Après tant d’images, nous avons rajouté une couche d’actualité des vingt dernières années avec « Mes yeux, objets patients » aux « Douches municipales » comme si le « Best off » de l’ancien collège Mistral, la mise en lumière de jeunes talents et autres prix de fondations diverses ne nous avait pas rassasiés.

mardi 9 septembre 2025

La ferme des animaux. L’Hermenier Labourot &Parada.

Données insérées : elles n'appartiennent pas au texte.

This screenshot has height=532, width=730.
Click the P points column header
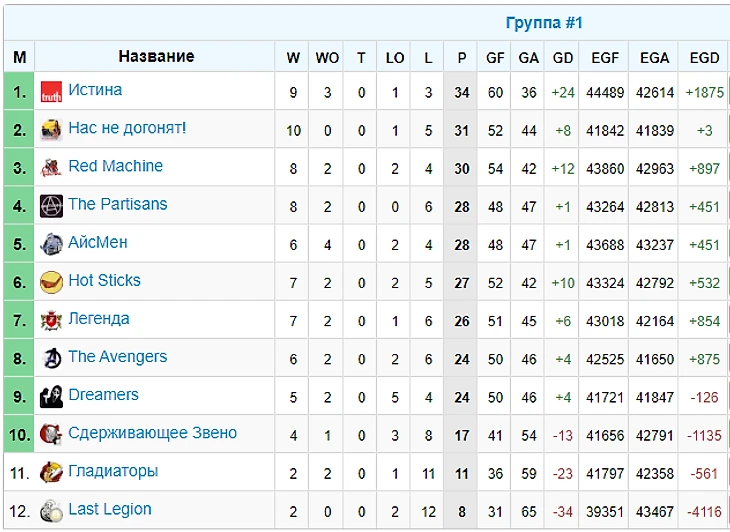[461, 58]
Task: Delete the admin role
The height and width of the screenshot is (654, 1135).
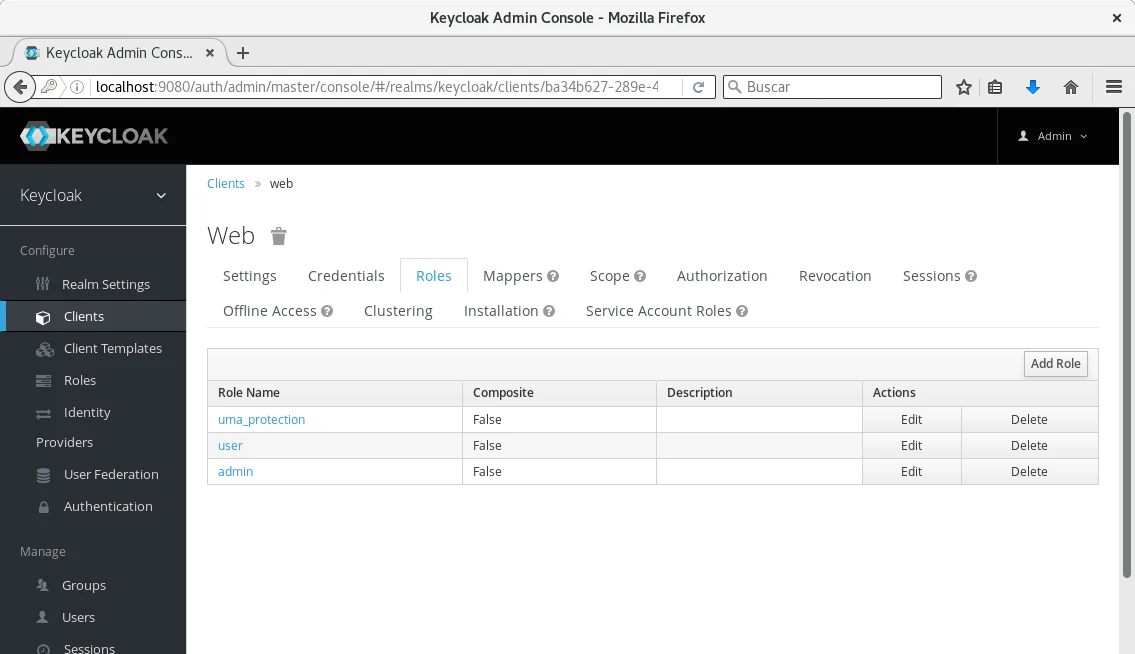Action: [x=1029, y=472]
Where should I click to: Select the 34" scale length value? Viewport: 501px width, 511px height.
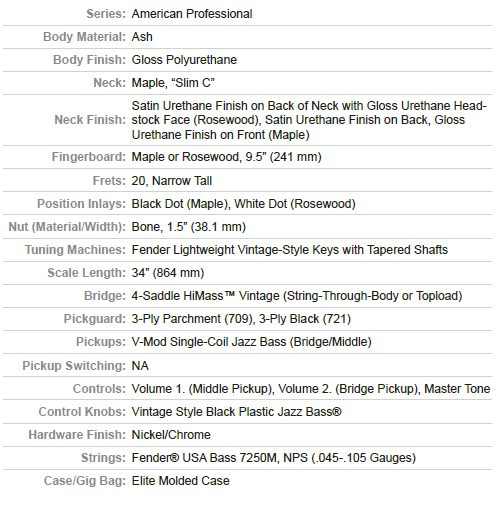[x=168, y=273]
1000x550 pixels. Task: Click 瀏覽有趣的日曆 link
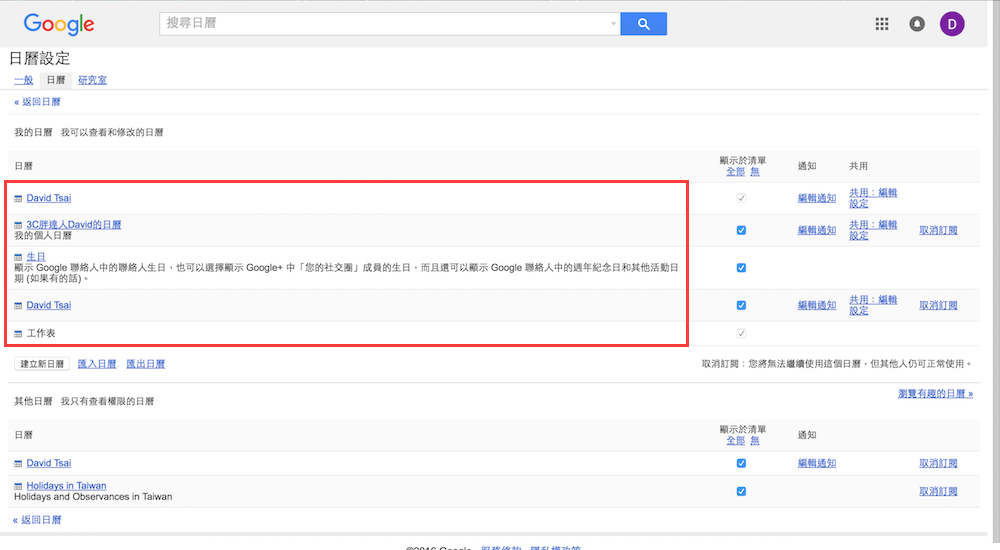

Elevé aux morceaux choisis, il m’arrive d’aller au plus vite pour aborder des phares littéraires, telle la dystopie d’Orwell dont est inspirée cette BD de 54 pages complétée par un dossier pédagogique.
La fable mettant en scène l’évolution d’une prise du pouvoir par des animaux avec des cochons à leur tête n’est pas destinée qu’aux enfants. Tant d’adultes parmi les plus informés n’ont pas tiré les leçons des dérives totalitaires de régimes socialistes promettant l’égalité.
Un des mérites de cette version colorée, dynamique, est de mettre en évidence les processus d’endoctrinement des plus sommaires, favorisés par les falsifications du passé: 
« Quatre pattes, oui ! Deux pattes, non! ». 
Les opposants disparaissent, un dictateur s’installe. 
Le cheval stakhanoviste se tue au travail :« Napoléon ne se trompe jamais ».   
Et toujours l’utopie de lendemains prospères à venir pour faire admettre les sacrifices présents. 
Tout est écrit dès 1945.Les préceptes des débuts de la révolution sont aménagés :
« Aucun animal ne boira d'alcool à l'excès ;
Aucun animal ne tuera un autre animal sans raison valable.
Tous les animaux sont égaux, mais certains sont plus égaux que d'autres. » 
La ferme reprendra son ancienne dénomination : « Ferme du Manoir ».

lundi 8 septembre 2025

Une famille normale. Hur Jin-ho.

Pris par le dilemme de savoir ce que j’aurais fait en de telles circonstances lorsque jouent les liens de famille, j’avais laissé de côté la problématique relevée par plusieurs critiques qui relient cette fiction à la célèbre série traitant de la distance des adultes d’aujourd’hui avec les adolescents.
Inspiré par le roman « Le dîner » de l'écrivain néerlandais Herman Koc, ce film coréen explore avec brio un sujet universel dans lequel jouent caméra de surveillance omniscientes et téléphones portables couvrant les silences.
Nous retrouvons l’impassibilité apparente des asiatiques qui laisse la place aux transferts d’émotion et la finesse du cinéma de ces pays pour traiter de la famille.
Deux frères, un gentil chirurgien moins riche que son ainé avocat remarié à une plus jeune femme se retrouvent autour d’une bonne table, mais les vins d’exception ne masquent pas les tensions. 
Au-delà des jalousies, des choix de vie différents, des décisions à prendre concernant le placement de leur maman, un acte très lourd de conséquence de leurs adolescents va foudroyer leurs foyers. Et là s’exacerbent les questions autour de la responsabilité, de la vérité, de l’honnêteté en un thriller passionnant où les personnages joués avec intensité, surprennent.